You recovered from COVID. Now your coffee tastes like sewage.

That was in June. Since then, her senses of smell and taste have started to come back—but intermittently and in strange ways. There were the two weeks in the summer when all she could smell was phantom smoke. The odor was so strong that she woke up one morning startled, convinced that something in her house was on fire. Sometime later, she was able to smell her boyfriend’s cologne again—but instead of the familiar scent she had always loved, it was a sickening chemical odor. There’s also the hand soap at work, which used to smell generically fruity to her but now smells exactly, and eerily, like Burger King Whoppers. Martinez used to love Whoppers, but she can’t stand the smell of the soap. Her co-workers find her predicament weird and frankly a little funny. “I’m like, ‘I know! What the heck?’” she told me. “Why does it smell like that? Why can’t it be something good?”…

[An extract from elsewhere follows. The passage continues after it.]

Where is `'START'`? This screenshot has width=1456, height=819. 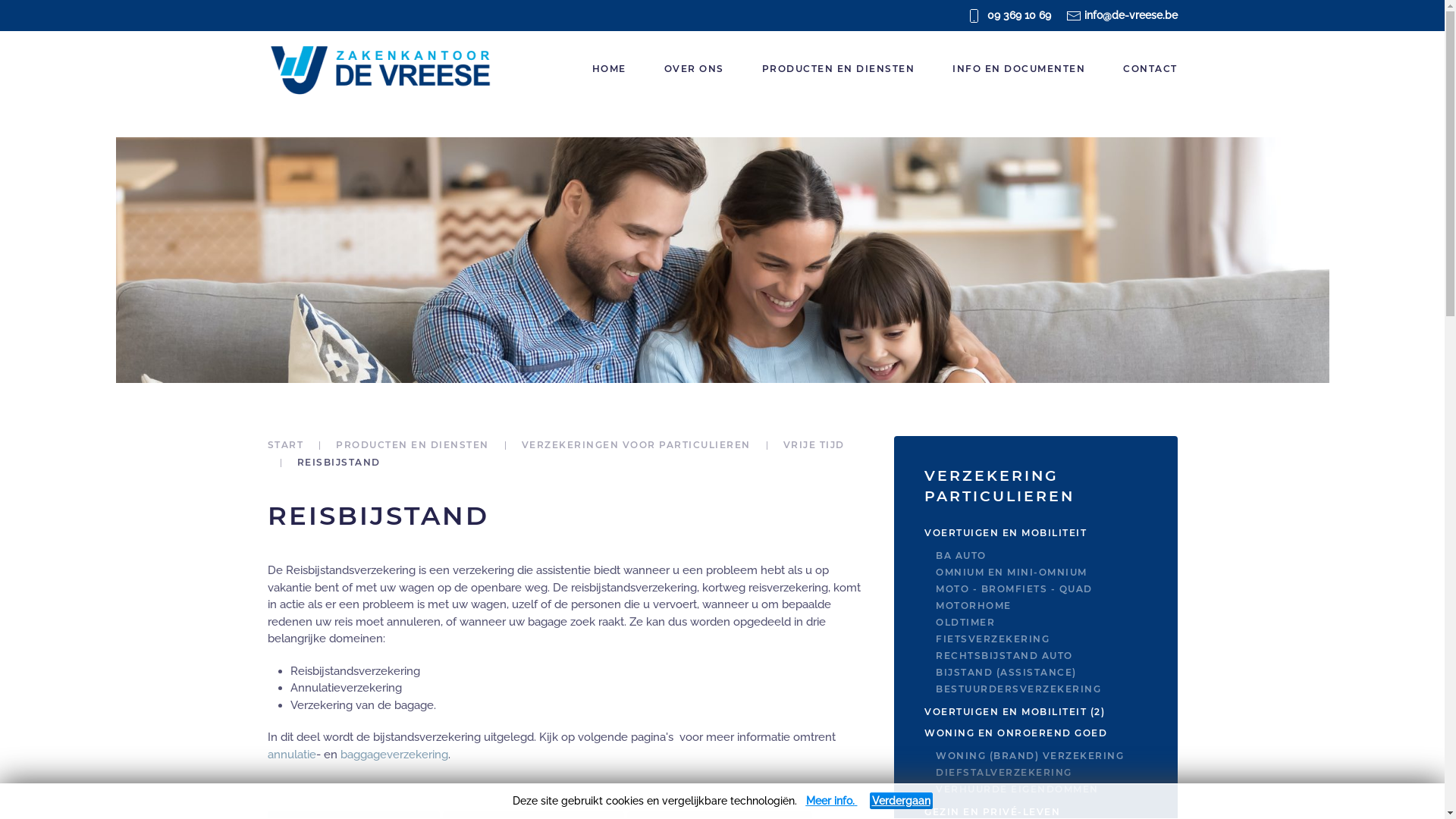
'START' is located at coordinates (284, 444).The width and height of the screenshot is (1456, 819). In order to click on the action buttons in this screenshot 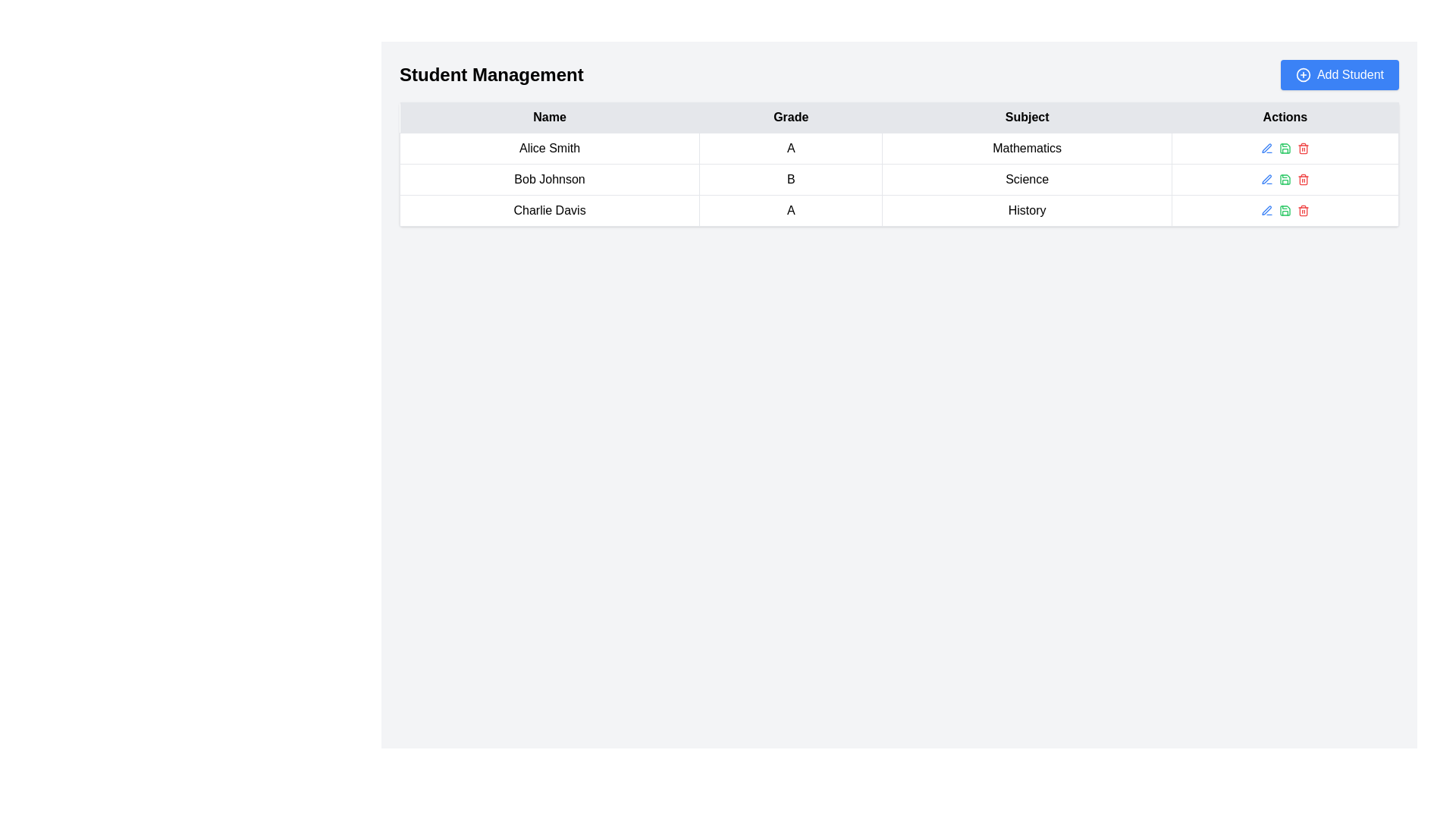, I will do `click(1284, 178)`.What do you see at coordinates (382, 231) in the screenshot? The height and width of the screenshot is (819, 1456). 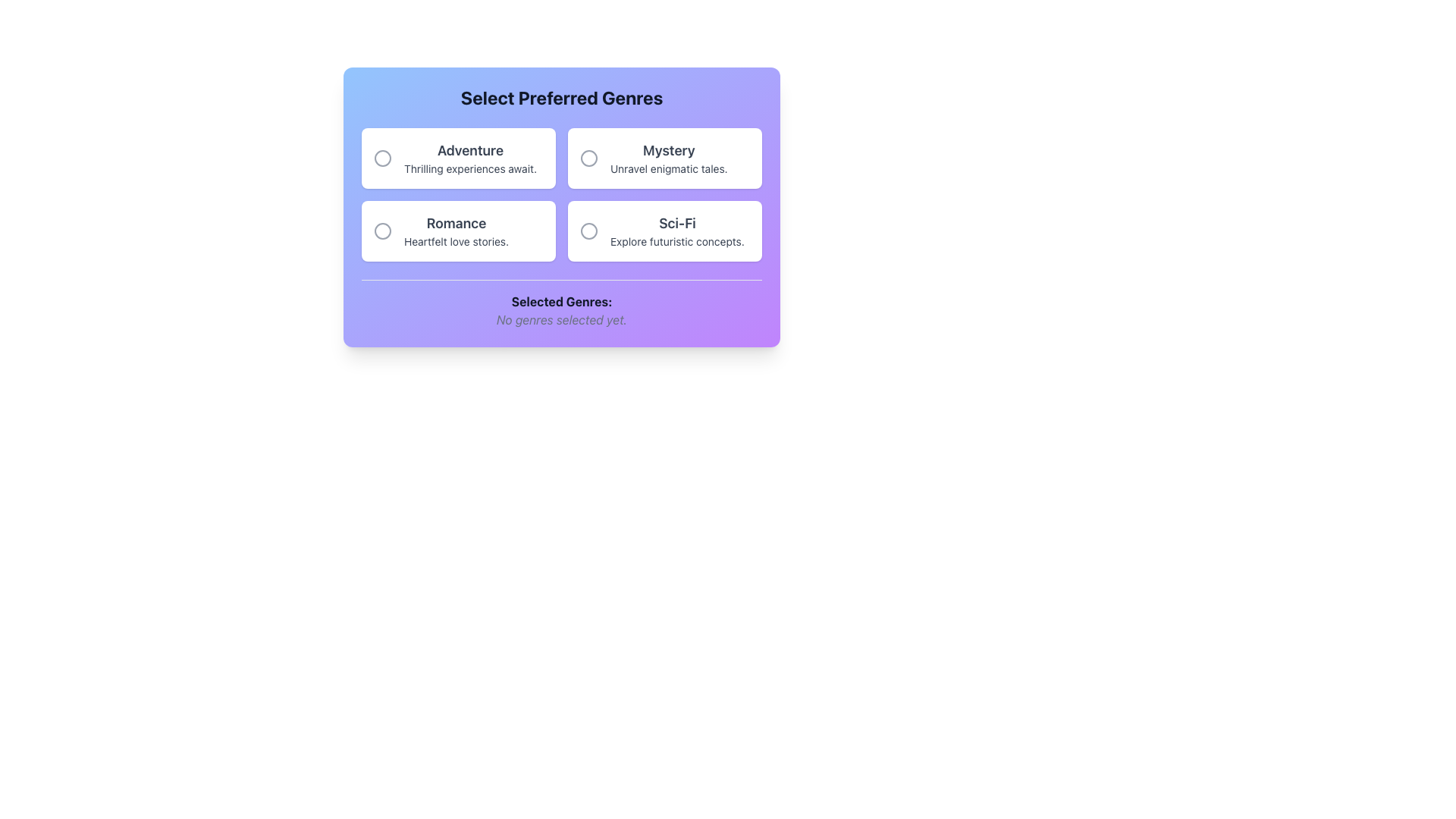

In the past year, COVID-19 has drawn much more attention to smell loss, also known as anosmia, as well as to the strange ways smell is regained. Some patients go through a period of phantosmia, in which they experience phantom smells, or parosmia, in which they experience distorted smells—like Martinez’s smoke and Whoppers. These odors are quite foul, for reasons that are poorly understood; people find it extremely distressing to drink coffee that smells of sewage or to come out of the shower smelling like trash. “It’s worse than not being able to smell,” says Pamela Dalton, a cognitive psychologist at the Monell Chemical Senses Center. In most cases, the conditions are temporary. But the process of relearning to smell is as mysterious to us as how we lose it.